Amidst the deadliest drug epidemic in American history, the National Network for Safe Communities (NNSC) hosted a documentary film screening and panel discussion on October 2 that highlighted why the opioid crisis is so difficult to stop and shared what actions are being taken in New York City to save lives.
The event featured the Mother Jones short documentary series, Finding A Fix, with a brief introduction by filmmaker Mark Helenowski, and a subsequent panel conversation including New York City council member Stephen Levin, Manhattan Assistant District Attorney Kaitrin Roberts, and community organizer Marilyn Reyes, co-chair of the Peer Network of New York. Mother Jones reporter Julia Lurie also participated on the panel, which was moderated by NNSC Director David Kennedy.
In 2017, drug overdoses claimed an estimated 72,000 lives in the U.S., according to the Centers for Disease Control and Prevention. Of those deaths, more than 49,000 were attributed to opioids. New York City alone recorded around 1,500 overdose deaths last year. The current death rate equals to one New Yorker dying from an overdose every six hours, Roberts said.
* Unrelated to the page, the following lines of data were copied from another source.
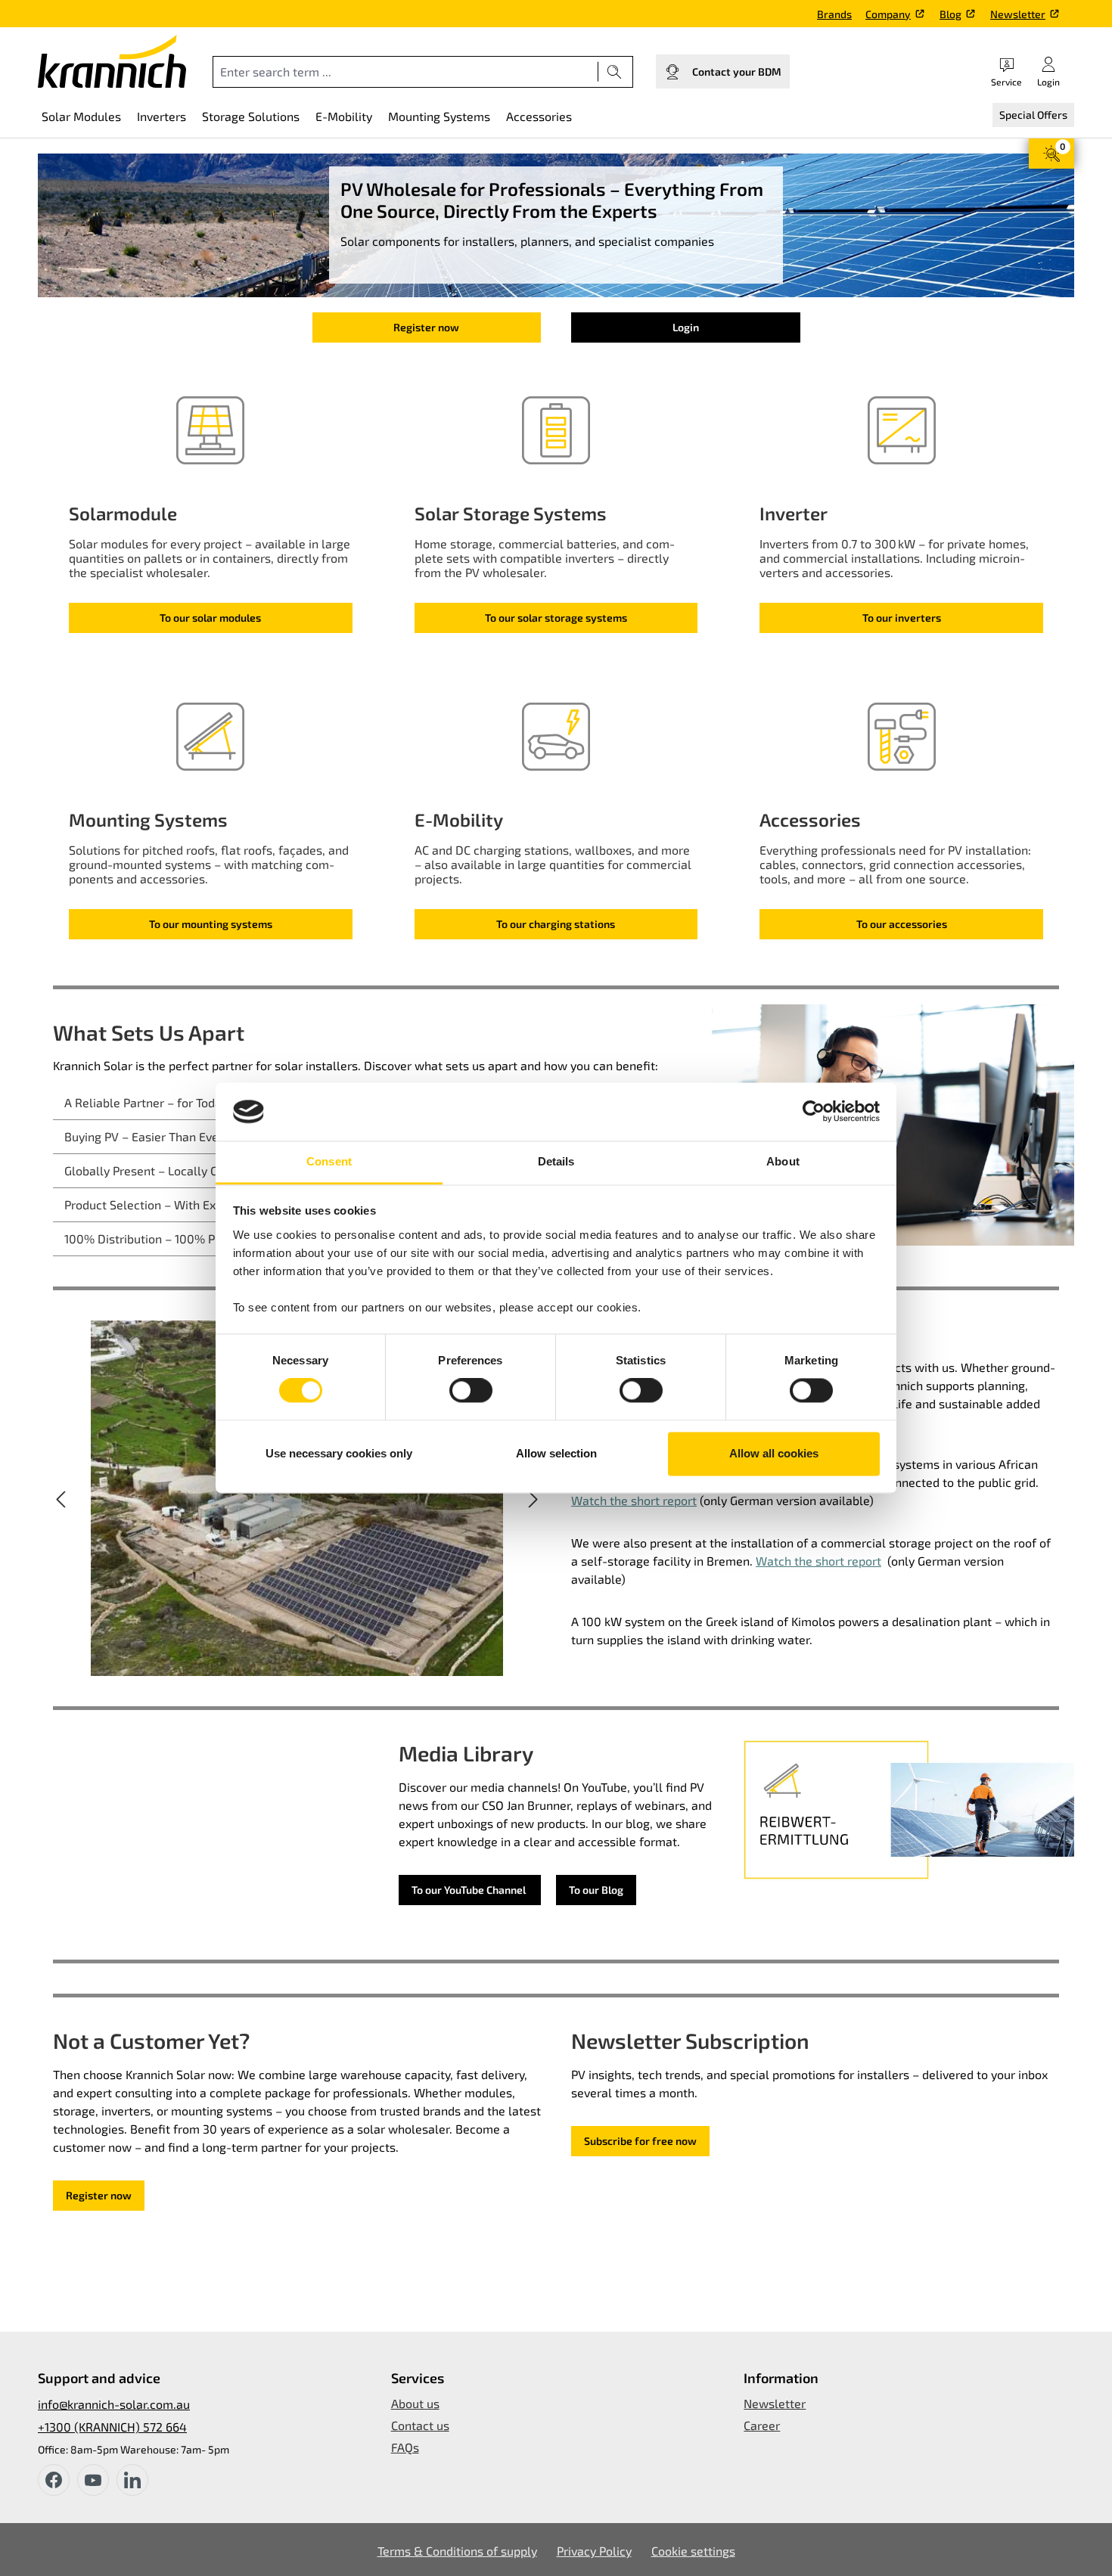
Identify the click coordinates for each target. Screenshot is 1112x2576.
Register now (426, 327)
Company (888, 14)
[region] (297, 1498)
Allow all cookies (773, 1453)
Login (685, 327)
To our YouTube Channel (470, 1889)
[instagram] (132, 2480)
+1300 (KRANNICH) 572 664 (112, 2426)
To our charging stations (555, 923)
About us (415, 2403)
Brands (834, 14)
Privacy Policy (594, 2550)
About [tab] (783, 1161)
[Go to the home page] (112, 61)
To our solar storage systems (556, 617)
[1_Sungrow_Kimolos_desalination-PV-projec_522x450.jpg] (297, 1498)
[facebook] (53, 2480)
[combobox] (405, 72)
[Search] (614, 72)
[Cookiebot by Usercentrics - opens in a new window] (813, 1111)
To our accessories (901, 923)
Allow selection (556, 1453)
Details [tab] (556, 1161)
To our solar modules (210, 617)
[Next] (533, 1497)
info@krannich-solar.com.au (114, 2404)
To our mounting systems (210, 923)
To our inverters (901, 617)
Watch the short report (634, 1500)
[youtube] (93, 2480)
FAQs (405, 2447)
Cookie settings (693, 2550)
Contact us (420, 2425)
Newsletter (1017, 14)
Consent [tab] (329, 1161)
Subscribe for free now (640, 2140)
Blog (950, 14)
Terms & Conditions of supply (457, 2550)
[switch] (470, 1391)
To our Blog (596, 1889)
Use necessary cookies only (339, 1453)
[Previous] (60, 1497)
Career (762, 2425)
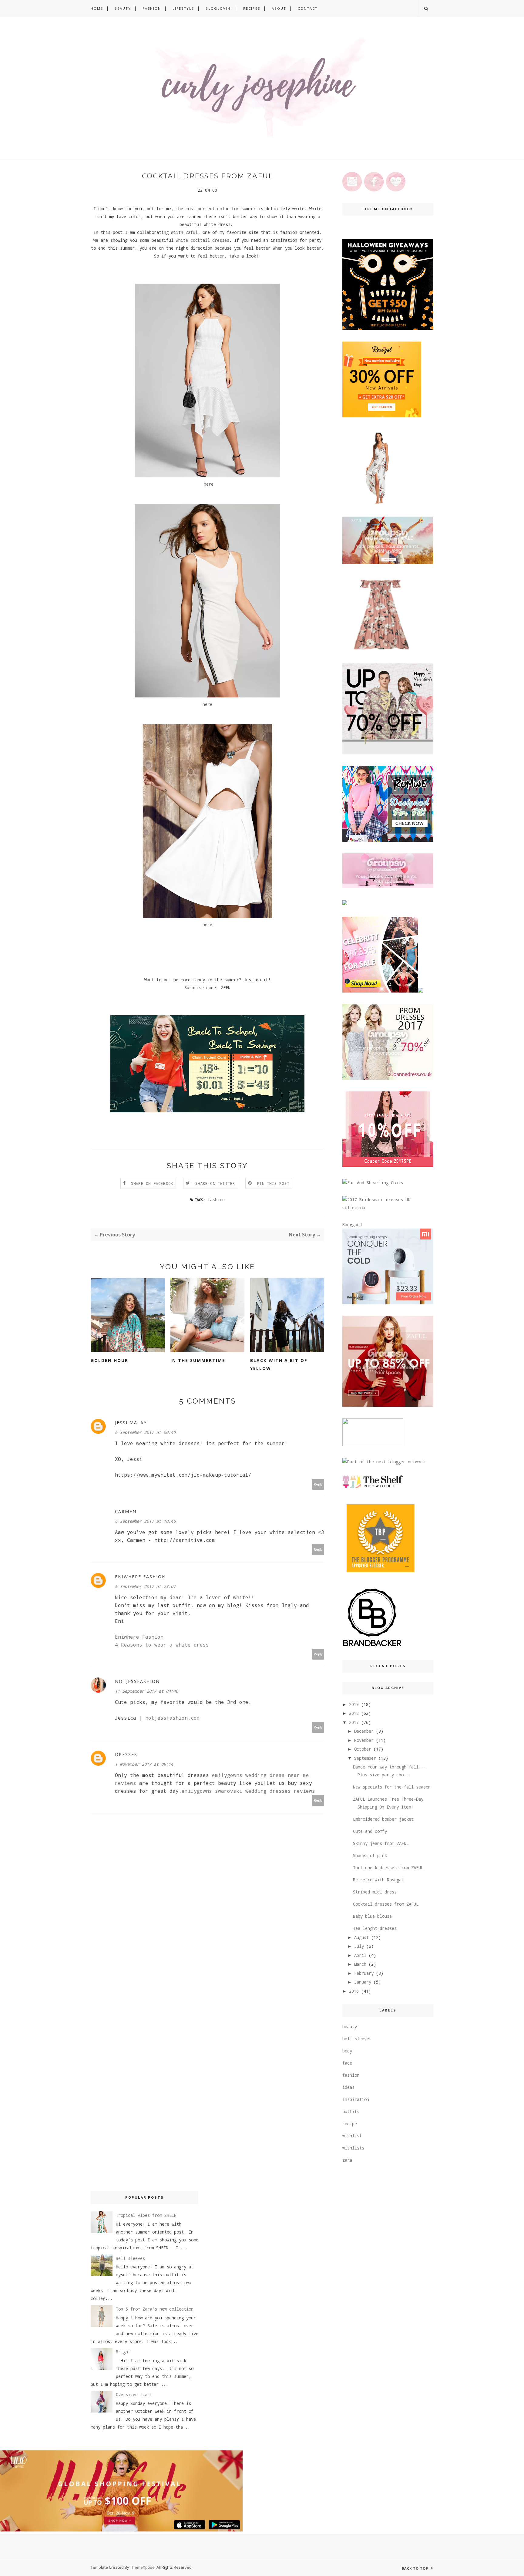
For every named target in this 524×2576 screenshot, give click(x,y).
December (364, 1731)
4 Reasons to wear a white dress (162, 1644)
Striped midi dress (375, 1892)
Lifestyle (183, 8)
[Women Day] (387, 1303)
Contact (308, 8)
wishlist (352, 2136)
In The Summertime (197, 1360)
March (360, 1964)
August (361, 1937)
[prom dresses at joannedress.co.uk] (387, 1078)
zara (347, 2160)
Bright (123, 2352)
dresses (126, 1754)
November (364, 1740)
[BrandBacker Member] (372, 1647)
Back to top (415, 2568)
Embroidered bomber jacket (383, 1819)
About (279, 8)
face (347, 2063)
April (360, 1955)
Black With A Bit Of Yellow (278, 1364)
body (347, 2051)
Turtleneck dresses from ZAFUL (388, 1867)
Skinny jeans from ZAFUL (381, 1843)
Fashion (152, 8)
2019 (354, 1704)
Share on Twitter (215, 1183)
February (364, 1973)
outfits (350, 2111)
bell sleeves (356, 2039)
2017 (354, 1722)
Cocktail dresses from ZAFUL (385, 1904)
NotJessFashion (137, 1681)
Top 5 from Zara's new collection (154, 2309)
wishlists (353, 2148)
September (365, 1758)
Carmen (125, 1511)
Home (97, 8)
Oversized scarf (134, 2394)
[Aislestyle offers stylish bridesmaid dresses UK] (387, 1207)
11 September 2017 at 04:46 (146, 1691)
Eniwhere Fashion (140, 1577)
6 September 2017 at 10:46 (145, 1521)
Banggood (352, 1224)
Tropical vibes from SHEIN (146, 2215)
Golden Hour (109, 1360)
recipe (349, 2123)
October (362, 1749)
The availability of Narcan, a nasal spray that can reverse opioid overdose, is often the difference between fatal and non-fatal overdoses, the prosecutor noted. In August 2017, New York became the first state to make no-cost or lower-cost medicine to reverse opioid overdoses available at pharmacies.
The ongoing drug plague has hit the South Bronx particularly hard, Reyes told the audience, noting that it’s a daily occurrence to learn someone died from an overdose. “It breaks my heart,” she said.
Reyes, who has been drug free for 22 years, emphasized that harm reduction, not prison, helped her get clean. Her personal experience has inspired the work she and other organizations in the Peer Network of New York are doing in the Bronx. These efforts include handing out 150-200 sandwiches each week and sharing information about detox and harm reduction services (i.e., where to get clean syringes).
Reyes’ description of her work garnered a round of applause from the audience. It also made an impact on Levin, a council member who represents District 33 in Brooklyn, who said he would like to see an intensive local response, like the one Reyes described, happen across New York City.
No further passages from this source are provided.